De plus, Goodrow avait un contrat attrayant pour le Lightning, à 925 000$ par saison. Une entente valide également pour la campagne 2020-2021.

Non pas que Le Journal doutait de la théorie de BriseBois, mais on s’est tout de même plié à l’exercice. Pour les fins de la recherche, on a recensé tous les joueurs réclamés du 23e au 31e rang sur une période de 10 ans (2007 à 2016).

Pourquoi s’arrêter en 2016 ? Parce que la théorie de BriseBois veut qu’un espoir sélectionné dans cette portion de l’encan mette de deux à quatre ans pour se tailler un poste régulier dans la LNH. Et ça, c’est s’il y parvient.

Alors, sur les 90 joueurs choisis, 37 ont fini par se tailler une place stable dans le circuit Bettman. Ce qui donne 41 % ou, comme le dit BriseBois, un peu moins d’une chance sur deux.

«Évidemment, tu peux être chanceux et mettre la main sur un joueur comme David Pastrnak [25e choix en 2014], mais les probabilités que tu repêches un joueur qui ne jouera pas de façon régulière dans la LNH sont beaucoup plus grandes.»

De rares exceptions

D’ailleurs, un seul des 37 joueurs a fait le saut dans la LNH dès son premier camp d’entraînement : David Perron (26e choix en 2007).
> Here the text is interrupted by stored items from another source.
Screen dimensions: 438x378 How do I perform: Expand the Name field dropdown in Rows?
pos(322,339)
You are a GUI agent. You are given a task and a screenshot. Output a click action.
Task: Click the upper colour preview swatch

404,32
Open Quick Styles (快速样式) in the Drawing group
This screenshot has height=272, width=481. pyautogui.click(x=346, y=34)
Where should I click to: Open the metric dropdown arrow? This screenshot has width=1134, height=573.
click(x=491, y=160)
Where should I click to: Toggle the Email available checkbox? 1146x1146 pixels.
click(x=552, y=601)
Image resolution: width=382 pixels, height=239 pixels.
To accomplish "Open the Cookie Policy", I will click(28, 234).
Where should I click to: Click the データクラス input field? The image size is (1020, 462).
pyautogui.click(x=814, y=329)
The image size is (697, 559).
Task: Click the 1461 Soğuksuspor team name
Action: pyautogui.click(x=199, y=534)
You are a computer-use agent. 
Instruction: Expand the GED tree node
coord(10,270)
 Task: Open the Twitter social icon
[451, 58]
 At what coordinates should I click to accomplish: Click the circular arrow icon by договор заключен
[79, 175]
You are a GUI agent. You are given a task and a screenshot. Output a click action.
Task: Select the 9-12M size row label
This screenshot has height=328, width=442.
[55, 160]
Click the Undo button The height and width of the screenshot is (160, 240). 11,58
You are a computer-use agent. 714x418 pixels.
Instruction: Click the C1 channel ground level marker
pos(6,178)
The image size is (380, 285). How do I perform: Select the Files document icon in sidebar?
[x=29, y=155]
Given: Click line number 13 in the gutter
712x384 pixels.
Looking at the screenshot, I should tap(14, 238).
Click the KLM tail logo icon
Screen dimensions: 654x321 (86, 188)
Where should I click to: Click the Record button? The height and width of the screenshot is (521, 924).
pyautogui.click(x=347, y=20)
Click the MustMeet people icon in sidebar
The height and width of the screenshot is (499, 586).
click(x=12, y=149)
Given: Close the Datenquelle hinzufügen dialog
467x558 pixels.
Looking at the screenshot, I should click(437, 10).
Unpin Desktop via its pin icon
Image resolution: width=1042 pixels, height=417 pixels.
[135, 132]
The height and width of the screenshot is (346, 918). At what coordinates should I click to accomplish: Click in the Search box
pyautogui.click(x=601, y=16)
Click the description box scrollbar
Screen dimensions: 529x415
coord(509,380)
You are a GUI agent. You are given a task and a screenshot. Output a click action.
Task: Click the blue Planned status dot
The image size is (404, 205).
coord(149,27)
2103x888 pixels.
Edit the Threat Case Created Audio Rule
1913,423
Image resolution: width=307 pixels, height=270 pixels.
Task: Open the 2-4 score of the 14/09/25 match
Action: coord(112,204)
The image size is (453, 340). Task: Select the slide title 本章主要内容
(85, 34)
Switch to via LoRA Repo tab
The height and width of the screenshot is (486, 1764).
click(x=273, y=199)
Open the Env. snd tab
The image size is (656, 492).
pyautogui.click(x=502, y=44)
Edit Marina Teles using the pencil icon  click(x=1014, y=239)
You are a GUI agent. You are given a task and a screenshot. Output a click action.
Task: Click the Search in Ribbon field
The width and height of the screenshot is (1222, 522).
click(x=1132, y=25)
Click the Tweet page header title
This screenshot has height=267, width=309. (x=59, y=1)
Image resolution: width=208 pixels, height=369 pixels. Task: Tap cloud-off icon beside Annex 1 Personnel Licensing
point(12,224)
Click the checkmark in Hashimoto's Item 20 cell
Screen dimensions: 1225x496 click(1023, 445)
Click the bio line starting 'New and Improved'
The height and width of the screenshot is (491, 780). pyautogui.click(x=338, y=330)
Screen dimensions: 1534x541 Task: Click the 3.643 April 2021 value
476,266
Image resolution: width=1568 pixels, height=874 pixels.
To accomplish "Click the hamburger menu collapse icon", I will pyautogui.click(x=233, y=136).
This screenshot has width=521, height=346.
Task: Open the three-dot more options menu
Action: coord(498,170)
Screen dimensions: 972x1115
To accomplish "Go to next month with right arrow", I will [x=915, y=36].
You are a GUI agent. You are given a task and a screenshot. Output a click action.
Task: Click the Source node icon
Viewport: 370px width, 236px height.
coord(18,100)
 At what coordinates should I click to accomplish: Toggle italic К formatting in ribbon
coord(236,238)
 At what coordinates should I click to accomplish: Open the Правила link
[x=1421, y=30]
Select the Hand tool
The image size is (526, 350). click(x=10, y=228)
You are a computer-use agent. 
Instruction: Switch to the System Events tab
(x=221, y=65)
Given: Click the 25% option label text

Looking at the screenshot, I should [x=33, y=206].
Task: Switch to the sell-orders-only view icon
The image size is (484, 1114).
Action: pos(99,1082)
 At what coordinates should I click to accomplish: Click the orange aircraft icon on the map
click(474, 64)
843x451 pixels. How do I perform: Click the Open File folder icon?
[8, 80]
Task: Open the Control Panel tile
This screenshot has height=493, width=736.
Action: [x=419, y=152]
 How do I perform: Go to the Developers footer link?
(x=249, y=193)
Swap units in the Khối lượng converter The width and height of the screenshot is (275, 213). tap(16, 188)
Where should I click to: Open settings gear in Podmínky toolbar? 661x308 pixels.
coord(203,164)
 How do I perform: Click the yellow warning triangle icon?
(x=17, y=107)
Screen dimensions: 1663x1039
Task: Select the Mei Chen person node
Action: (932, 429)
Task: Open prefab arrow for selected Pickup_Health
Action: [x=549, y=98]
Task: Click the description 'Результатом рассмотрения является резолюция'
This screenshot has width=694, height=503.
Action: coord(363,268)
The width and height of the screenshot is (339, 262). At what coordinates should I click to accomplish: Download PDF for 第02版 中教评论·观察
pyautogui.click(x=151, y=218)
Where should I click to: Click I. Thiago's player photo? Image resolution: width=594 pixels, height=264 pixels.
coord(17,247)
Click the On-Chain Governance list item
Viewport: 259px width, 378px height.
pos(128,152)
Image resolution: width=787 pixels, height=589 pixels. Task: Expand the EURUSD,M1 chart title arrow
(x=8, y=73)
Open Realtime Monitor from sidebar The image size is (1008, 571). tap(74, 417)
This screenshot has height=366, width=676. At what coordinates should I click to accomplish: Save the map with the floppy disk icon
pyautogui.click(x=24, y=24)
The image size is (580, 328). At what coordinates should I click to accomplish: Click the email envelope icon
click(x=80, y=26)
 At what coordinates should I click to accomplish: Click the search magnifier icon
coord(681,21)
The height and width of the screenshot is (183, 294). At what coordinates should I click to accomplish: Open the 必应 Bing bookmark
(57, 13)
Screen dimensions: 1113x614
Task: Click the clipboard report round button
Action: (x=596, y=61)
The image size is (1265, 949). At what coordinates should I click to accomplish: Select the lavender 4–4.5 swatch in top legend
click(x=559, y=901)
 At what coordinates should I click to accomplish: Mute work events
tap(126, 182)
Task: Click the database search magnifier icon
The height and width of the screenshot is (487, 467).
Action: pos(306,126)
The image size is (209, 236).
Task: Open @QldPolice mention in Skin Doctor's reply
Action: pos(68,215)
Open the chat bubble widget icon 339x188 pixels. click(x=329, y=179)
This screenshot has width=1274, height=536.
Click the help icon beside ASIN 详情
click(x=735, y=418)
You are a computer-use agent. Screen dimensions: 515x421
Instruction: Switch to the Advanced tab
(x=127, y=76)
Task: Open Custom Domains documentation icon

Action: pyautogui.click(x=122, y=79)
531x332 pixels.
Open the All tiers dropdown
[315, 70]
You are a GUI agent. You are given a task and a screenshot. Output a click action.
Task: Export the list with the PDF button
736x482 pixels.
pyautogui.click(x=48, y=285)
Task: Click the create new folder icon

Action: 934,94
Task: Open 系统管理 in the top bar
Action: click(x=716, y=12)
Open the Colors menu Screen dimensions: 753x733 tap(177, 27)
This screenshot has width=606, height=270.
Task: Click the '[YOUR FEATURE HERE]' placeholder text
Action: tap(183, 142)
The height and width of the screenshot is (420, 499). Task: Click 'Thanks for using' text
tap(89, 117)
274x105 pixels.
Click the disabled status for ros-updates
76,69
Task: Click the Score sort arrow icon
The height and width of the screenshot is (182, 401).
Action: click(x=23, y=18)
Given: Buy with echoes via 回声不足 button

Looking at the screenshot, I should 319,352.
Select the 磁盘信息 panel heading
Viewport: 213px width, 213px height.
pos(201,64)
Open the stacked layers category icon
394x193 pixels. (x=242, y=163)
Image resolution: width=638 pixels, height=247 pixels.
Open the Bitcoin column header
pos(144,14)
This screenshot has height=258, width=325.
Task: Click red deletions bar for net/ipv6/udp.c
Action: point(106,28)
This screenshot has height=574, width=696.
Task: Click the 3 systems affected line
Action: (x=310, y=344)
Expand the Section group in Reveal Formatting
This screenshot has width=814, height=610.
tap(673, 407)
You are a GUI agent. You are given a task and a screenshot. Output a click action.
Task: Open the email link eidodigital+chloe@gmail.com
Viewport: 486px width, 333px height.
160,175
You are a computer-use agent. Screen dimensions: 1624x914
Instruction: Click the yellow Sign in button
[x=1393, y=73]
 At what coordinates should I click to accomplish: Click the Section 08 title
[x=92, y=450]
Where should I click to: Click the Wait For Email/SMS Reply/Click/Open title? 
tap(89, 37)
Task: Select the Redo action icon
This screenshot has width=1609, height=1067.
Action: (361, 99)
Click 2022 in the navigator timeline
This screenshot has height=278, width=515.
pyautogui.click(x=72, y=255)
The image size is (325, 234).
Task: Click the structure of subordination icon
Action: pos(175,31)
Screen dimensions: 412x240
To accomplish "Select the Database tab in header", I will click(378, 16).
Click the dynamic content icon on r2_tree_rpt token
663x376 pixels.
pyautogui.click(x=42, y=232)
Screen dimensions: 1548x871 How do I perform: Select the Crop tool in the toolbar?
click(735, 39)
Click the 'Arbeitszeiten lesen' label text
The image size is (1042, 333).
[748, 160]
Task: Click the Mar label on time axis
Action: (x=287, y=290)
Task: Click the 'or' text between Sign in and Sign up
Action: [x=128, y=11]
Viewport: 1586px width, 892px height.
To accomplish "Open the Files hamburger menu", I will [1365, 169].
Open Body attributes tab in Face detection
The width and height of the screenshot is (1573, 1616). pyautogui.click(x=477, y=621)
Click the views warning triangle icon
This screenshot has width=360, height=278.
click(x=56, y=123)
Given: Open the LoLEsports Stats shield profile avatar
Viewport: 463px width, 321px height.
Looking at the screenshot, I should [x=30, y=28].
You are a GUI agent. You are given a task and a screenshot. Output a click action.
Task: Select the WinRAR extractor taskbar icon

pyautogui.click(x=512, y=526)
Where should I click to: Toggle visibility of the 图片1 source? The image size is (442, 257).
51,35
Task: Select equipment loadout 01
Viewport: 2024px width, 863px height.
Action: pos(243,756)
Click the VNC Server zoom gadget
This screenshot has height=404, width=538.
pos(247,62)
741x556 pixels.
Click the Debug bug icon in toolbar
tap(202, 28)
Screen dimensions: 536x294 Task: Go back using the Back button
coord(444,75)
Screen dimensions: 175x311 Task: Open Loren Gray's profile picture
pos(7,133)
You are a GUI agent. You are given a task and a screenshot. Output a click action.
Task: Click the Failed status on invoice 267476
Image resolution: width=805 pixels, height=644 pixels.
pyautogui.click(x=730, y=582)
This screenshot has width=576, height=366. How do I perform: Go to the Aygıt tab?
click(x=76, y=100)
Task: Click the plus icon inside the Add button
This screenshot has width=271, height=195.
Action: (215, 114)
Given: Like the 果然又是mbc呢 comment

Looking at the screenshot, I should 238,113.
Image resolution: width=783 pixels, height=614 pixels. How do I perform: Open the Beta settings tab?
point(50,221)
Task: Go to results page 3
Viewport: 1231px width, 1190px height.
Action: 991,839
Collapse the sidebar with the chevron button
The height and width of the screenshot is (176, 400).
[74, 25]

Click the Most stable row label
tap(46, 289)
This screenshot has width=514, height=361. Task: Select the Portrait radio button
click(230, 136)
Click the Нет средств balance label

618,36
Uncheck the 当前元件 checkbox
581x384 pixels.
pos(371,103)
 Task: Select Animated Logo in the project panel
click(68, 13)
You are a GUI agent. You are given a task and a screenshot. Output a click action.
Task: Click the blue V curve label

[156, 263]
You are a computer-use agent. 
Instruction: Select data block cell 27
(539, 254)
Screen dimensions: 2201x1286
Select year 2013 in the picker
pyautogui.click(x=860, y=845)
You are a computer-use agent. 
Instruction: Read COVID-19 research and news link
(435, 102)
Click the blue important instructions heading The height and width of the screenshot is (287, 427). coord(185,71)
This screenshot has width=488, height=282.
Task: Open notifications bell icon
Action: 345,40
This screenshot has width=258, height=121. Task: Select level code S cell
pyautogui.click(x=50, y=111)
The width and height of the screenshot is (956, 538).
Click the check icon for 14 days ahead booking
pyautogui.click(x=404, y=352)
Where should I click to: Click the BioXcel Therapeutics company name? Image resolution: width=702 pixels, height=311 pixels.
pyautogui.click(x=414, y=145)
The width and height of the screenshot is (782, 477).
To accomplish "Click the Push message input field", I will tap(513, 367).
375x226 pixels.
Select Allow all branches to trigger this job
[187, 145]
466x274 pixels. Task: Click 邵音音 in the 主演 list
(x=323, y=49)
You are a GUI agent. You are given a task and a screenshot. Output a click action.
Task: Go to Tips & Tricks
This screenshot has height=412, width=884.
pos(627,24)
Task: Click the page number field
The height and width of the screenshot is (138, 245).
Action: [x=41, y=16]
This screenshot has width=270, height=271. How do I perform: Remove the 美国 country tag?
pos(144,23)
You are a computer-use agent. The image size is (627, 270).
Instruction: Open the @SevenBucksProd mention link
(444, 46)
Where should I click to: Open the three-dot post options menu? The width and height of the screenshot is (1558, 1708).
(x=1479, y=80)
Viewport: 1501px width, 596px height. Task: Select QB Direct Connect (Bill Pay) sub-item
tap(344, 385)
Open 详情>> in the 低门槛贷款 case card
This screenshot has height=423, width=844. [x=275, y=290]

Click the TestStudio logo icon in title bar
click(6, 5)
Pastrnak et Travis Konecny (24e en 2015) y sont parvenus à leur deuxième essai. Puisque tous les autres ont dû patienter au moins trois ans, ce sont donc trois exceptions.

Et qu’en est-il des joueurs sélectionnés en milieu de troisième ronde ?

Comme ceux-ci prennent habituellement plus de temps à se développer, on a reculé la recherche de quelques saisons (2004 à 2013). Que ce soit des rangs 74 à 82 ou 77 à 85, ce sont 31,1 % des joueurs (28 sur 90) qui connaissent des carrières à tout le moins respectables.

De 31,1 % à 41,1 % sur une décennie, ce n’est même pas l’équivalent d’un joueur par repêchage.

Décisions calculées

Bref, quand Jon Cooper vantait le travail de BriseBois pendant la finale, en disant que toutes ses décisions étaient calculées, en voici un bel exemple.

Comme le dit le vieux dicton, un tien vaut mieux que deux tu l’auras. Et lorsqu’un DG considère qu’il est à un ou deux joueurs de pouvoir remporter la coupe Stanley, aussi bien en acquérir un sur lequel il pourra compter pendant au moins une autre saison plutôt que de miser sur un choix dont il n’obtiendra jamais de contribution.

«Je préférais tenter ma chance plutôt que de vivre avec des regrets.»

À la lumière des résultats, ce fut une bonne décision.